Moss et al. reported a case of vinblastine induced tinnitus and mild high-frequency sensorineural hearing loss in a 29-year-old male patient suffering from Hodgkin's disease and treated with ABVD regimen.  After each cycle, the patient developed tinnitus with an onset of about 6 h lasting for 7-10 days. The symptoms disappeared prior to the subsequent cycle of chemotherapy.  Rybak et al. have demonstrated that the combinations of cisplatin/vinorelbine, cisplatin/vincristine, and cisplatin/doxorubicin demonstrated significant synergistic toxicity to hair cells.  They hypothesized that a single anti-cancer drug alone may not be ototoxic, but the combination with other anti-cancer drugs may provide an additional hair cell insult that leads to a significant hearing loss.  However, no such combination was used in our patient.

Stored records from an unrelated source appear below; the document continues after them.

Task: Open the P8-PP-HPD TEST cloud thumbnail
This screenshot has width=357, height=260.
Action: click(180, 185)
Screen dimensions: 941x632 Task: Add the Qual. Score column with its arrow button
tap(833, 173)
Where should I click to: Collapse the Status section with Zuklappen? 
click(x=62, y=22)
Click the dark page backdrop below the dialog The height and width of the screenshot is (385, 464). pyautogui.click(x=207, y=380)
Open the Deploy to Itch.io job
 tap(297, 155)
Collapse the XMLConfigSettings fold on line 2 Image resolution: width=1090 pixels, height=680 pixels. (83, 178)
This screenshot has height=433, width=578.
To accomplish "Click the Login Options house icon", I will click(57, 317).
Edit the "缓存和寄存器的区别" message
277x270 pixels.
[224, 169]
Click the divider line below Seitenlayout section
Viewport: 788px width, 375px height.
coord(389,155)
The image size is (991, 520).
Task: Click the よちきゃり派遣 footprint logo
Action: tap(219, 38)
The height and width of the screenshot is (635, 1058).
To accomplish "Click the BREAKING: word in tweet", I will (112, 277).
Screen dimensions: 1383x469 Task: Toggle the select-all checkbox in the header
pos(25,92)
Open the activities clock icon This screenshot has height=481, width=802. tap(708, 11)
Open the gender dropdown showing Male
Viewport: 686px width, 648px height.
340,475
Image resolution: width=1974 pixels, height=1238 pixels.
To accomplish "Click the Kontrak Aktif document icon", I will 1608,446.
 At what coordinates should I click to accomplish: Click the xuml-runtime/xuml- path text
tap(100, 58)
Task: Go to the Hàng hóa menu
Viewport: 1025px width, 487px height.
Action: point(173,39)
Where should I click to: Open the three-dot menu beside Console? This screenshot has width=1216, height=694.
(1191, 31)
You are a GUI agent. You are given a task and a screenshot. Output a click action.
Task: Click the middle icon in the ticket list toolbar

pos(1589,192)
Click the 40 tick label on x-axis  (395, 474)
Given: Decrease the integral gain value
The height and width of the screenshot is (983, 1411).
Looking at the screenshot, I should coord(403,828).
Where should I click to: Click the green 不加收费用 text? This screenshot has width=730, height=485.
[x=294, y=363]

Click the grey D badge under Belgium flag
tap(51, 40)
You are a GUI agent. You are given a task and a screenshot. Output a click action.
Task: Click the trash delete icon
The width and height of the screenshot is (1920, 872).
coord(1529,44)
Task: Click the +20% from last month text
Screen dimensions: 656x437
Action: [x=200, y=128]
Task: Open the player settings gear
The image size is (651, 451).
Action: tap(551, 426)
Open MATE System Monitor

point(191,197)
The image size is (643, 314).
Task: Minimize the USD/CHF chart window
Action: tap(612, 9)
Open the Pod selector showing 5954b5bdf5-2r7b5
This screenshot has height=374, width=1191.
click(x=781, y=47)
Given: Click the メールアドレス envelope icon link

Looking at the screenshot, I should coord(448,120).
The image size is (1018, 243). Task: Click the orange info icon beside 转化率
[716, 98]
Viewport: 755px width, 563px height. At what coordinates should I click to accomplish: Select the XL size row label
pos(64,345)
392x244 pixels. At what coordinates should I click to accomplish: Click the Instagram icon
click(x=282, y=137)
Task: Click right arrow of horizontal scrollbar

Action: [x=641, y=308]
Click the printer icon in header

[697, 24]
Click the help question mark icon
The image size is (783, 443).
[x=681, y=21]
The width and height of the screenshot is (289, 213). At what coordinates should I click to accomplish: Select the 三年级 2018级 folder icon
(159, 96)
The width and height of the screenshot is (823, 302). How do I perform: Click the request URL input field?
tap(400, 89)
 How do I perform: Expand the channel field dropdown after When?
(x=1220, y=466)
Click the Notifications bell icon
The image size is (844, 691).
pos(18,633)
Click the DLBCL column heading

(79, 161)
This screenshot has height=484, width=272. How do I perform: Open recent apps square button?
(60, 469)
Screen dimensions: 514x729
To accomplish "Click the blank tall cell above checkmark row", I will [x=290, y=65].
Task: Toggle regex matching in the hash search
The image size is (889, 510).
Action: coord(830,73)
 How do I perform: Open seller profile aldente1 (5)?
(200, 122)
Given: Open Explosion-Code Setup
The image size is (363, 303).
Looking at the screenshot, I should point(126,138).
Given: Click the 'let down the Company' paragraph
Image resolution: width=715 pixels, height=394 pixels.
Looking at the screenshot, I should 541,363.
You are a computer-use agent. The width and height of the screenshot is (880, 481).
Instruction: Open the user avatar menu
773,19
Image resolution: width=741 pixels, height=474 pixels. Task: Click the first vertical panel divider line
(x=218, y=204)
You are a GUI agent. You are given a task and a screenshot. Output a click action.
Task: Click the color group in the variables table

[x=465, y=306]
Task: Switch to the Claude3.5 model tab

Vinblastine has only seldom been reported as an ototoxic agent accountable for sudden, bilateral, and symmetrical sensorineural hearing loss.  In our patient, vinblastine was implicated as a likely cause for his hearing loss as there was a well discernible improvement in the hearing on stopping vinblastine. The concomitant chemotherapeutic agents (bleomycin, doxorubicin, and dacarbazine) did not qualify as possible causes either due to the lack of temporal association with the symptoms or no reports of ototoxicity in the literature.
| Conclusion|| |
Acute onset aural fullness, tinnitus, and symmetrical severe hearing loss could be regarded as an additional serious, although rare, adverse reaction of vinblastine therapy. Patients who are at higher risk of ototoxicity should be monitored by audiometric studies so that ototoxicity can be recognized timely during the vinblastine therapy.